Compie sei anni «Far da mangiare», festival di cucina che sabato 23 e domenica 24 novembre, in concomitanza con la Settimana della cucina italiana nel mondo, animerà lo Spazio MIL, centro multifunzionale di circa tremila metri quadrati ubicato nel Comune milanese di Sesto San Giovanni, all’interno del parco archeologico industriale dell’ex fabbrica Breda.
Tema della manifestazione sarà la convivialità, quale elemento comune a tutte le culture del mondo in ogni epoca e in ogni luogo. Da sempre, infatti, il riunirsi intorno al cibo è momento di ritrovo e di condivisione, che ogni popolazione ha arricchito con le proprie usanze e tradizioni, con le proprie materie prime e tecniche di preparazione. Asia e Sud America sono i due Paesi al centro di questa edizione del festival, che proporrà una serie di attività gratuite come workshop di cucina, degustazioni, cooking show, incontri con i produttori, laboratori per bambini, il tutto con l’obiettivo di far conoscere profumi speziati e sapori esotici di un linguaggio universale, quello della buona tavola, capace di creare un ponte tra le varie culture.
A «Far da mangiare» -il cui cartellone sarà arricchito dal sempre gradito Spazio Meal, area dedicata allo street food italiano e internazionale- la cucina incontra anche il mondo dell’arte.
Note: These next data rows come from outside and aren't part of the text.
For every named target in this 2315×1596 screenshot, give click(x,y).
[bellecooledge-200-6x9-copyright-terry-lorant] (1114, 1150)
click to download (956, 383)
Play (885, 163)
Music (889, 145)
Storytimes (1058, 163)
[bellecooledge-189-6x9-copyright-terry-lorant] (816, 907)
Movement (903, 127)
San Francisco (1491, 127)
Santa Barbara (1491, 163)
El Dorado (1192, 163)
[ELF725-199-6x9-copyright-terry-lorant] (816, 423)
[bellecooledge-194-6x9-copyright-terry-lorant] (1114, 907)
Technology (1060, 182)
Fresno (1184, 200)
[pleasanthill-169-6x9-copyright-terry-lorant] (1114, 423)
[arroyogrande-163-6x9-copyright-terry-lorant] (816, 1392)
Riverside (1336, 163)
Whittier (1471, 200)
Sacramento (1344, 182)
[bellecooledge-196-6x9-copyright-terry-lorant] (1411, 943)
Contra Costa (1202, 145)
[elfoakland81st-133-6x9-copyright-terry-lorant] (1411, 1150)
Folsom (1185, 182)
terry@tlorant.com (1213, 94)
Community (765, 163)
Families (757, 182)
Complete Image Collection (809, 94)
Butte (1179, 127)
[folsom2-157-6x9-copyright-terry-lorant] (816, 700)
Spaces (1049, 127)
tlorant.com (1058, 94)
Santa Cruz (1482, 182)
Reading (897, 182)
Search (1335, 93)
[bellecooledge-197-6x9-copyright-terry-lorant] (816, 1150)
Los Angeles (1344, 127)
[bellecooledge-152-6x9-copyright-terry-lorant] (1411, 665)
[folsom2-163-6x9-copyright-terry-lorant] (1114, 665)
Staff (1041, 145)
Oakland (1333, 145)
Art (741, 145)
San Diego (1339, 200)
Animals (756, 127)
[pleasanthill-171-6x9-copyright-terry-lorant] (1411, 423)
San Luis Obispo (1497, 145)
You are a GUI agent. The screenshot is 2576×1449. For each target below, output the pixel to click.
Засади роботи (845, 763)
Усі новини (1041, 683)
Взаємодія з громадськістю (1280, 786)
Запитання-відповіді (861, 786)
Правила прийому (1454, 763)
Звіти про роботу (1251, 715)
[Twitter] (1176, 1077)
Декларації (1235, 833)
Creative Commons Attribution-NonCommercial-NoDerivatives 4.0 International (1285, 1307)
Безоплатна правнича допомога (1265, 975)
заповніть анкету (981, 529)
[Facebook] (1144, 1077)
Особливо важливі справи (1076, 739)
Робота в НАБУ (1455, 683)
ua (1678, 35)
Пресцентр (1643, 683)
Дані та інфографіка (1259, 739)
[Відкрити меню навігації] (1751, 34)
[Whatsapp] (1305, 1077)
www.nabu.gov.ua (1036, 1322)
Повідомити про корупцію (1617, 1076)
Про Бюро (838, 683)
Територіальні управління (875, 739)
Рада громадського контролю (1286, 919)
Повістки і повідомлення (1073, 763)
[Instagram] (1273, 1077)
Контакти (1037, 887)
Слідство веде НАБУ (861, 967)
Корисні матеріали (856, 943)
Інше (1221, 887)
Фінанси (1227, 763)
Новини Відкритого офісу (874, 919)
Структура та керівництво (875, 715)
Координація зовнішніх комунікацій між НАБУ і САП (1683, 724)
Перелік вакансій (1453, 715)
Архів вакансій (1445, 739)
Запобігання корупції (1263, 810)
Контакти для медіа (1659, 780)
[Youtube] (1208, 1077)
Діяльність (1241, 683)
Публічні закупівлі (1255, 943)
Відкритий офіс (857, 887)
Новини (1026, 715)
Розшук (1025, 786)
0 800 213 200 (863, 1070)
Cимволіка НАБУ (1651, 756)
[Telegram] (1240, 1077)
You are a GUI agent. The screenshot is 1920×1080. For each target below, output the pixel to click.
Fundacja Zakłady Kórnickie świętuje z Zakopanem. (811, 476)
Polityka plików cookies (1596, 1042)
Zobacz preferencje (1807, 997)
In occasione della fiera sarà, infatti, possibile vedere la mostra «Dodici storie sul cibo. Dal cavallo al carrello», a cura di Andrea Tomasetig. L’esposizione, la cui inaugurazione è programmata per la sera del 21 novembre (ore 18.30), propone una selezione di carte e documenti d’epoca, databili dal 1865 a oggi e provenienti dalla vasta collezione dello studioso milanese Michele Rapisarda.
L’allestimento presenta sia i materiali originali sia la loro riproduzione ingrandita a parete, corredati da brevi testi per approfondirne il contesto storico e sociale.
Di particolare interesse sono le copertine di varie riviste illustrate, dalla storica «Domenica del Corriere», disegnate da Achille Beltrame e Walter Molino, alle attuali pagine d’autore di «Toiletpaper», il magazine bolognese creato da Maurizio Cattelan e dal fotografo Pierpaolo Ferrari, oltre a pagine pubblicitarie con grafiche firmate da Leonetto Cappiello, Antonio Rubino e Benito Jacovitti. Ci sono, inoltre, in mostra cartoline, calendari, ricevute di pasti all’osteria, gadget e pieghevoli.
La rassegna prende le mosse dal periodo in cui la ricca borghesia lombarda andava a mangiare fuori porta in carrozza, provvedendo anche al pasto per il cocchiere e il cavallo, come documentano due ricevute: una dell’Osteria del Giardino di Cassano d’Adda (1865), l’altra della Trattoria del Risorgimento di Fino Mornasco (1900 ca.), che si chiude con le voci «biada, fieno e stallazzo».
Tra le carte in mostra è possibile, poi, imbattersi in una illustrazione di Achille Beltrame dedicata al pranzo di Ferragosto del 1904 sotto le guglie del Duomo di Milano e negli scugnizzi napoletani «mangiamaccheroni», sempre del primo Novecento, immortalati in una cartolina a uso dei turisti italiani e stranieri.
Si toccano, quindi, gli anni Trenta con la pubblicità del modernissimo frigorifero Algidus, firmata da Antonio Rubino, e con quella dell’innovativo Caffè Cirio sottovuoto, il cui manifesto porta la firma di Leonetto Cappiello.
Si assiste, quindi, all’avvento della televisione nel 1954, raccontato da una copertina della rivista «Il Vittorioso» a cura di Benito Jacovitti. Tre anni dopo, nel 1957, con «Carosello», trasmissione che prosegue fino al 1977, la reclame arriva in televisione. L’azienda Invernizzi, produttrice di latticini e salumi, inventa due dei più famosi pupazzi pubblicitari: la Mucca Carolina e Susanna Tutta Panna, della quale è in mostra un giocattolo con stampato datato 1970.
La mostra si chiude, quindi, con un omaggio a Gualtiero Marchesi, del quale è esposto l’opuscolo stampato da Giorgio Lucini nel 2010 per i suoi ottant’anni.
Grande spazio viene, inoltre, dato alla stagione che vede la nascita e l’affermarsi dei supermercati e del carrello della spesa. Nel 1956 la Standa apre a Napoli il primo reparto self-service di generi alimentari. Il 27 novembre 1957 la Supermarkets Italiani -sorta per iniziativa di Nelson Rockefeller, Bernardo Caprotti e Marco Brunelli- inaugura a Milano il primo supermercato di una catena poi nota come Esselunga. Di quest’ultima è esposto il catalogo del novembre-dicembre 1967 con una sorridente Raffaella Carrà che augura buon Natale ai clienti. Un viaggio, dunque, interessante quello proposto alla Spazio MIL, che permette al visitatore di scoprire come il cibo sia cultura, pane non solo per il corpo ma anche per la mente. 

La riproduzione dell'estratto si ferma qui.